■ Stated task: Please pull out every line of the rows below that contains the word "arrow". Case counts.

■ Source material:
·····
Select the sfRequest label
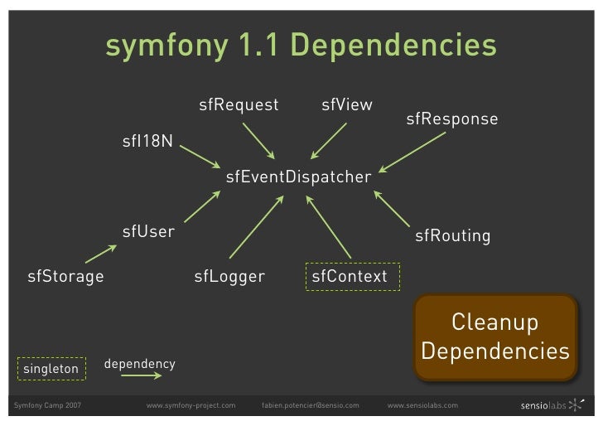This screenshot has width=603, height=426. (x=239, y=105)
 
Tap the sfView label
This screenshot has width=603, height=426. (x=347, y=105)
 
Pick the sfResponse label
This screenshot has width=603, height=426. (x=451, y=119)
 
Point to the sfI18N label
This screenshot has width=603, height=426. (x=147, y=140)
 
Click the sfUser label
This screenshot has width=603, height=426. (x=148, y=231)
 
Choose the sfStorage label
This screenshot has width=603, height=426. (x=65, y=276)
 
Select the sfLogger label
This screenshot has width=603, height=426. (x=229, y=276)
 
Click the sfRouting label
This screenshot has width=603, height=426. (x=452, y=236)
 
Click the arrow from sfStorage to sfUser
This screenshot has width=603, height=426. (x=100, y=253)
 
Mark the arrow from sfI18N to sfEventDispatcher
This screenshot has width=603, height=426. (x=199, y=157)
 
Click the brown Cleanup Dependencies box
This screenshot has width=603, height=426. (x=494, y=337)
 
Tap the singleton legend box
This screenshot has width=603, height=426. (x=51, y=367)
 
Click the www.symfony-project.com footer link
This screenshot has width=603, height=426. (x=191, y=405)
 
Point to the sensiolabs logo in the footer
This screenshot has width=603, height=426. (x=550, y=405)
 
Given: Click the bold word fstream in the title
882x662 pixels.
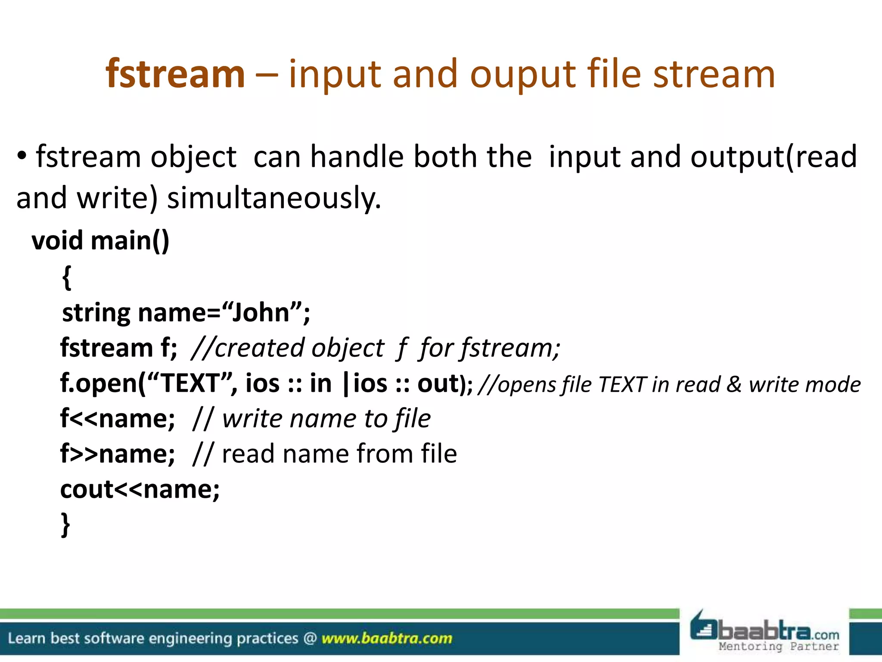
·····
■ Exercise result:
Click the arrow from sfStorage to sfUser
Mark the arrow from sfI18N to sfEventDispatcher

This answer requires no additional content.